Okay, these are results of the experiments. Please, note that .benchmark
is disabled by default anyway. There is no need to specify it.
- Default setup
enable = False
and deterministic = True
- Only
deterministic = True
- Only
enable = False
3x2080Ti
3xV100
Code
import torch
import torchvision
import torchvision.transforms as transforms
import torch.nn as nn
import torch.nn.functional as F
import torch.optim as optim
## Exp. 1:
# torch.backends.cudnn.enabled = False
# torch.backends.cudnn.deterministic = True
## Exp. 2:
# torch.backends.cudnn.deterministic = True
## Exp. 3:
# torch.backends.cudnn.enabled = False
B = 4400
transform = transforms.Compose(
[transforms.ToTensor(),
transforms.Normalize((0.5, 0.5, 0.5), (0.5, 0.5, 0.5))])

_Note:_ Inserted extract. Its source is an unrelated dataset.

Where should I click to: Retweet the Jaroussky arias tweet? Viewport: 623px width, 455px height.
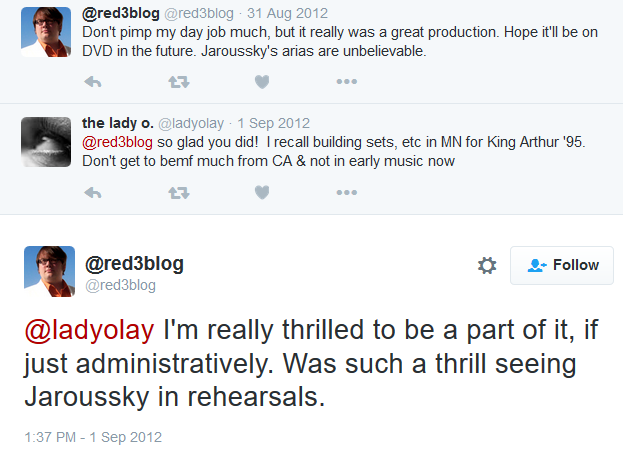pos(179,82)
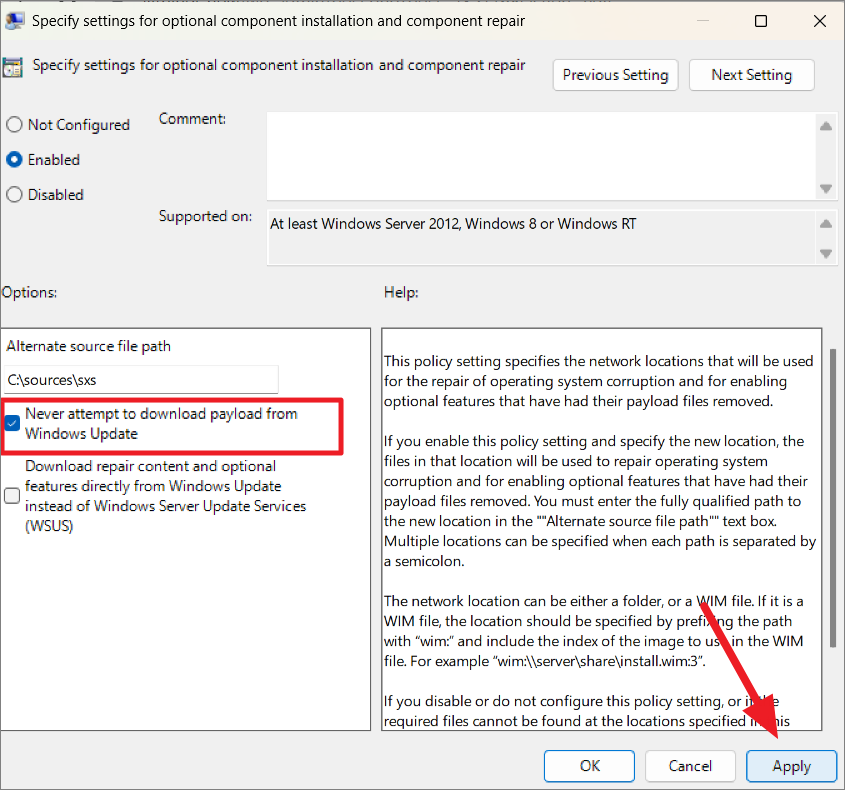Enable downloading repair content directly from Windows Update
The image size is (845, 790).
click(x=11, y=495)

trainset = torchvision.datasets.CIFAR10(root='./data', train=True,
download=True, transform=transform)
trainloader = torch.utils.data.DataLoader(trainset, batch_size=B, shuffle=False)
classes = ('plane', 'car', 'bird', 'cat',
'deer', 'dog', 'frog', 'horse', 'ship', 'truck')
cfg = {
'VGG16': [64, 64, 'M', 128, 128, 'M', 256, 256, 256, 'M', 512, 512, 512, 'M', 512, 512, 512, 'M'],
}
class VGG(nn.Module):
def __init__(self, vgg_name):
super(VGG, self).__init__()
self.features = self._make_layers(cfg[vgg_name])
self.classifier = nn.Linear(512, 10)
def forward(self, x):
out = self.features(x)
out = out.view(out.size(0), -1)
out = self.classifier(out)
return out
def _make_layers(self, cfg):
layers = []
in_channels = 3
for x in cfg:
if x == 'M':
layers += [nn.MaxPool2d(kernel_size=2, stride=2)]
else:
layers += [nn.Conv2d(in_channels, x, kernel_size=3, padding=1),
nn.BatchNorm2d(x),
nn.ReLU(inplace=True)]
in_channels = x
layers += [nn.AvgPool2d(kernel_size=1, stride=1)]
return nn.Sequential(*layers)
net = VGG('VGG16')
criterion = nn.CrossEntropyLoss()
optimizer = optim.SGD(net.parameters(), lr=0.0001, momentum=0.9)
device = "cuda"
torch.cuda.set_device(0)
net.to(device);
net = nn.DataParallel(net, device_ids=[0, 1, 2])
for epoch in range(5): # loop over the dataset multiple times
running_loss = 0.0
for i, data in enumerate(trainloader, 0):
# get the inputs
inputs, labels = data
inputs, labels = inputs.cuda(device, async=True), labels.cuda(device, async=True)
inputs, targets = torch.autograd.Variable(inputs), torch.autograd.Variable(labels)
# zero the parameter gradients
optimizer.zero_grad()
# forward + backward + optimize
outputs = net(inputs)
loss = criterion(outputs, labels)
loss.backward()
optimizer.step()
print('[{:d}, {:5f}]'.format(epoch+1, loss.item()))
Also, I have had a quite fruitful chat with @ptrblck these are some insightful things from it:
pip3 install torch torchvision
installs not only PyTorch but also binaries like a proper CUDA and CUDNN. So, only GPU drivers are prerequisite for PyTorch, at least for most of the modern GPUs;
- I have noticed that during my installation I only added path for CUDA and didn’t for CUDNN. However, it is not the case because, apparently, PyTorch uses its own binaries (see the previous note).